I install a full sheet of foundation in the frames. Three of these will fit in a medium frame; two up and one upside down. The bees don't care. I put these frames in a strong hive to be drawn out. This eliminates the stress on the bees placed in the mini nuc. About two cups of young bees are placed in the mini nuc. At the end of the year, the bees are dumped out and they drift back to other hives.
Here is a link to some pics and instructions:
http://nordykebeefarm.com/forum/forum_posts.asp?TID=46&PN=1
Jon


----------



## bleta12 (Feb 28, 2007)

Jon McFadden said:


> Making your own mini nucs is simple. The ones I make cost me $1 ea if you make all 16 you can get from a sheet.
> I install a full sheet of foundation in the frames. Three of these will fit in a medium frame; two up and one upside down. The bees don't care. I put these frames in a strong hive to be drawn out. This eliminates the stress on the bees placed in the mini nuc. About two cups of young bees are placed in the mini nuc. At the end of the year, the bees are dumped out and they drift back to other hives.
> Here is a link to some pics and instructions:
> http://nordykebeefarm.com/forum/forum_posts.asp?TID=46&PN=1
> Jon


What kind of styrofoam is that?, where can you get it and what is the expected life time?

Gilman


----------



## Jon McFadden (Mar 26, 2005)

Hi Gilman,
Extruded foam is solid and doesn't exhibit the beads the other styrofoam does. 
The sheet we bought came from Lowe's.
Jon


----------



## danwyns (Nov 11, 2007)

*drawing nuc frames/overwintering using "mother" hives*

In managing our nucs with mini frames we have found the use of "mother" hives to have several advantages including getting comb drawn, repairing failing nucs, supplying drones and ease of spring setup/autumn breakdown. 
I am not sure if this is common practice, but it sounds like a different tactic from what Chief and others are doing, so I offer it to expand the discussion.

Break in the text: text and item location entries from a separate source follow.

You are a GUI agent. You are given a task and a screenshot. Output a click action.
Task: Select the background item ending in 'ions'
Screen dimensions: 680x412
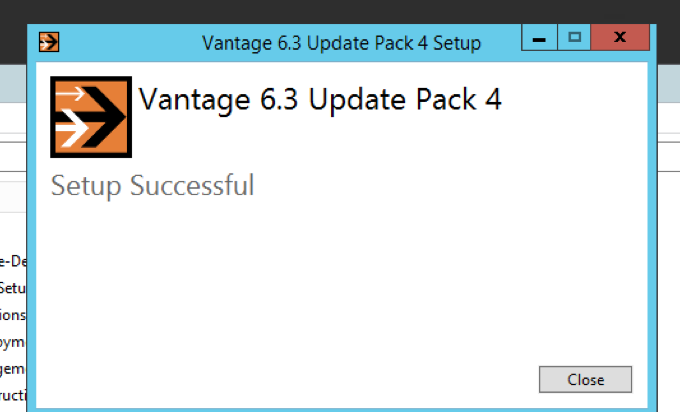13,315
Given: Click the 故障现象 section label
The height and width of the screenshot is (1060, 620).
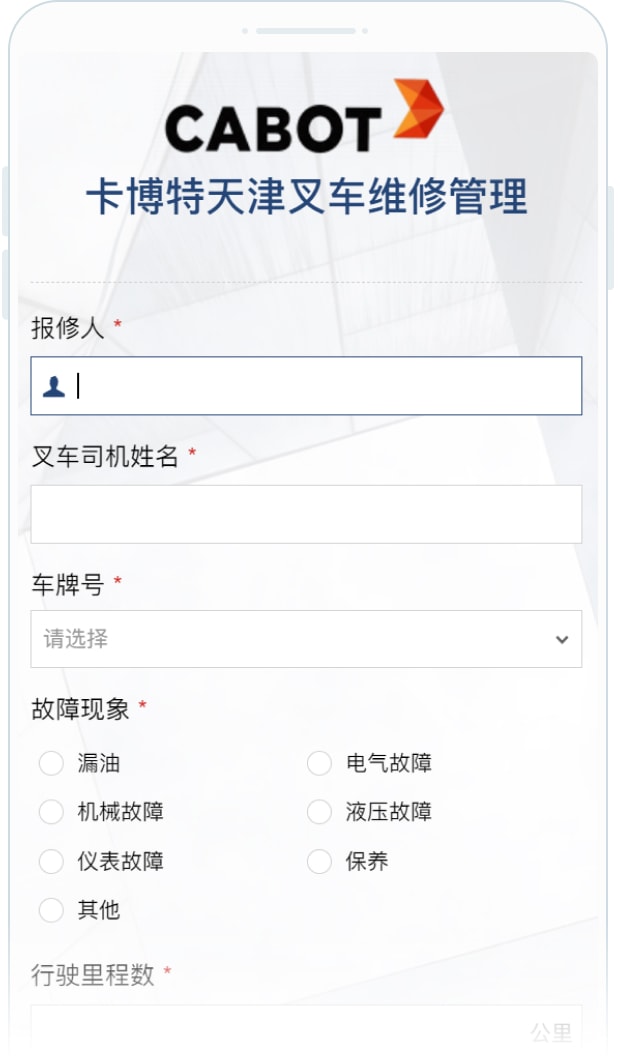Looking at the screenshot, I should pos(80,710).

Our nucs have 5 - 1/2 width medium depth frames w/ plastic foundation. Mother hive boxes are regular medium depths with a center board running parallel to the ends that is recessed the same depth as end rebates to allow 2 rows of 10 mini frames. Using these mother boxes new nuc frames can be placed on any hive and are rapidly drawn/laid out in a good flow or w/feed.

Mother hives are overwintered as 2/3 story (40/60 frame). Once spring buildup is well underway (late august here) and there is plenty of brood these can then be broken down into nucs. A nuc gets 2 brood, 2 honey/pollen, 1 empty + .5 L feed + 1 cup bulk bees (in addition to the bees on the 5 frames) + queen cell and has its entrance sponged to prevent bee escape-- the hive can still "breath" through the steel mesh of the robbing screen. Nucs are then left in the shade until transport to yard and removal of sponge at dusk. First caging occurs after 3 weeks and every 3rd week thereafter.

Mating yards have a few mother hives throughout the mating season: these are generally configured as 1 fulldepth w/ green frames (provide adequate drones) + 1 or 2 mother hive boxes to provide surplus mini frames so that weak/failed nucs can be bolstered or rebuilt w/ brood/honey as needed when caging. 

During the last caging of the season (early apr.) nucs frames are returned into 
mother hive boxes and overwintered as 2/3 story hives (8/12 nucs = 1 hive) which are then easily broken down into nucs again in the spring.

Sorry if this was a roundabout way to answer the "drawing mini frames" question, but if you can modify a standard dimension box to accomdate your nuc frames drawing is greatly simplified and your nucs hit the ground at full speed in the spring and are easily overwintered.

dw


----------



## fuzzybeekeeper (Nov 23, 2005)

*Glue?*

Jon,

I read your page about getting 16 nucs from a single sheet of styrofoam. What do you use to "glue" them together?

Fuzzybeekeeper


----------